Wie die Internationale Nachrichtenagentur Ahl-ul-Bayt (ABNA) berichtet, hat ein neuer Konflikt die Beziehungen zwischen Irak und Kuwait überschattet; eine Krise, die mit der Aktion Bagdads begann, bei den Vereinten Nationen eine "Karte und eine Liste der Seekordinaten" zu registrieren, und mit dem offiziellen Protest Kuwaits und der Unterstützung einiger arabischer Golfstaaten in eine neue Phase eingetreten ist.
Kuwait erklärte, dass die vom Irak registrierten Dokumente die Souveränität dieses Landes über einige Seegebiete und Gewässer im Gebiet Khor Abdullah in Frage stellen; Gebiete, die nach Angaben kuwaitischer Beamter niemals Gegenstand eines Streits über die vollständige Souveränität Kuwaits waren. Demgegenüber betonte Bagdad, dass die Festlegung der Seegrenzen und -zonen eine ausschließlich souveräne Angelegenheit sei und kein Staat das Recht habe, sich darin einzumischen.

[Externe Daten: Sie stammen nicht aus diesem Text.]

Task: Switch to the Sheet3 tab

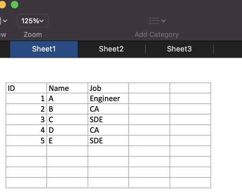Action: pos(179,49)
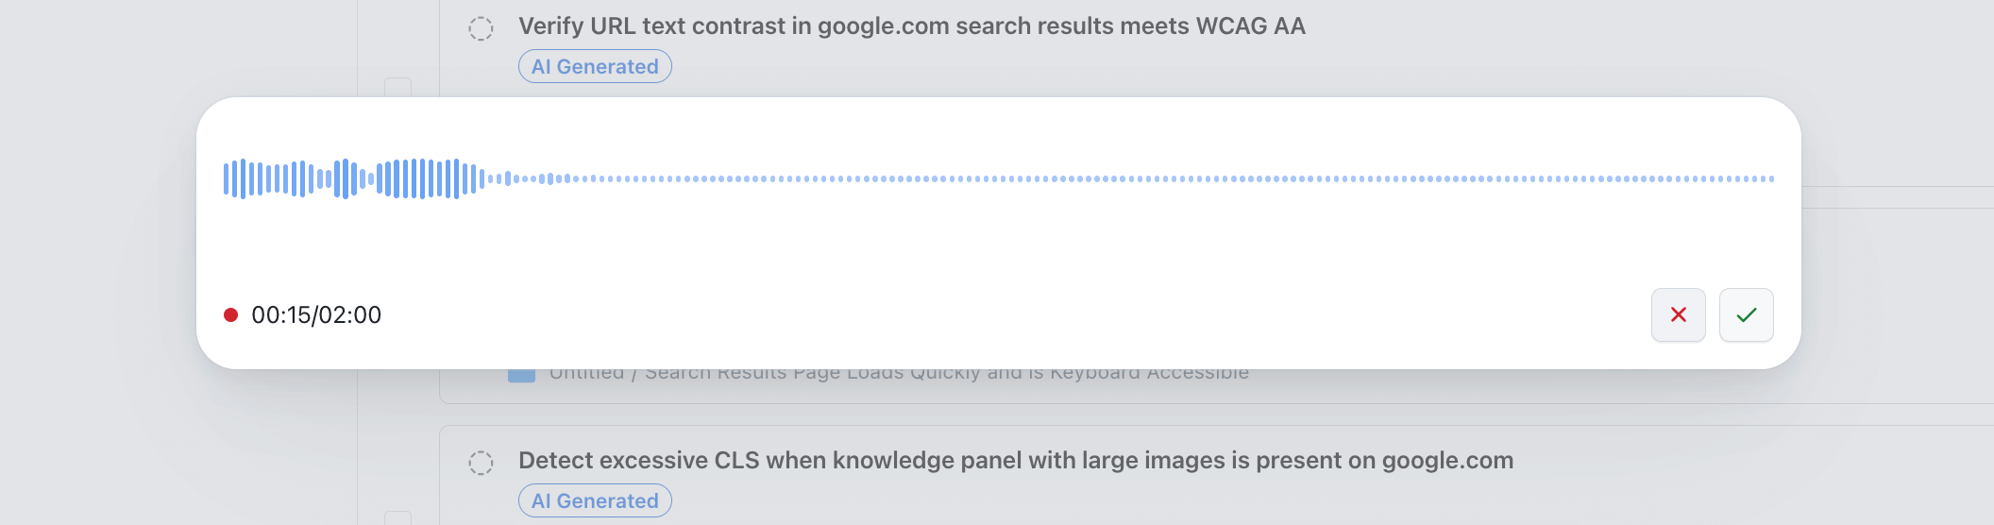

Offizieller Protest Kuwaits und Vorladung des irakischen Diplomaten
Das kuwaitische Außenministerium gab am 21. Februar dieses Jahres bekannt, dass es den Geschäftsträger der irakischen Botschaft in Kuwait einbestellt und ihm eine offizielle Protestnote dieses Landes übergeben habe.

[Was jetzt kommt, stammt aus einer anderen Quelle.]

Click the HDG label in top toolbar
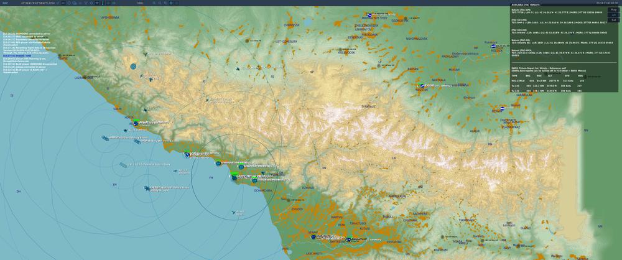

Kuwait erklärte, Bagdad habe bei der UNO eine Liste geografischer Koordinaten und eine Karte registriert, die Behauptungen über irakische Seegebiete enthielten. Laut kuwaitischen Beamten verletzen diese Dokumente die Souveränität Kuwaits über Seegebiete und Wassererhebungen, darunter "Fascht al-Qaid" und "Fascht al-Aidsch"; Gebiete, die, so die Betonung Kuwaits, nie Gegenstand eines Streits über die Souveränität waren.
Kuwait forderte Irak auf, sich an die Regeln des Völkerrechts, die Bestimmungen des Seerechtsübereinkommens der Vereinten Nationen von 1982 sowie an die bilateralen Abkommen und Vereinbarungen zwischen den beiden Ländern zu halten.

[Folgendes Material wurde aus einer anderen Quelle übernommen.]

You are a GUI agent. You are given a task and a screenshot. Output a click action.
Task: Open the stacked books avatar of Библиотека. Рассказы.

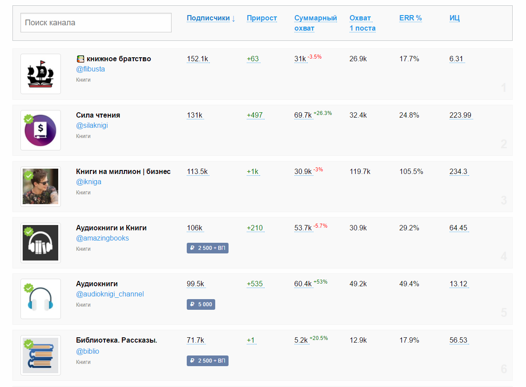(x=40, y=355)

Erläuterung Bagdads; Handeln im Rahmen des Völkerrechts
Als Reaktion darauf gab das irakische Außenministerium bekannt, dass es am 19. Januar und 9. Februar 2026 eine Liste der geografischen Koordinaten zusammen mit der entsprechenden Karte in Übereinstimmung mit dem Seerechtsübereinkommen bei der UNO registriert habe.
Nach Angaben Bagdads umfassen diese Koordinaten die Festlegung der geraden Basislinien, der Basislinien bei Niedrigstwasser, der Grenze des Küstenmeeres, der Anschlusszone, der ausschließlichen Wirtschaftszone und des Festlandsockels des Irak. Irak präzisierte, dass diese neue Registrierung die vorherigen Registrierungen aus dem Jahr 2011 ersetzt und im Rahmen der Aktualisierung der maritimen Daten des Landes und der Erhöhung der rechtlichen Transparenz erfolgt sei.
Auch Fuad Hussein, der irakische Außenminister, erklärte, dass Kuwait bereits 2014 ohne Konsultation mit Bagdad seine Seekarten bei der UNO registriert habe und Irak erst kürzlich eine ähnliche Aktion durchgeführt habe.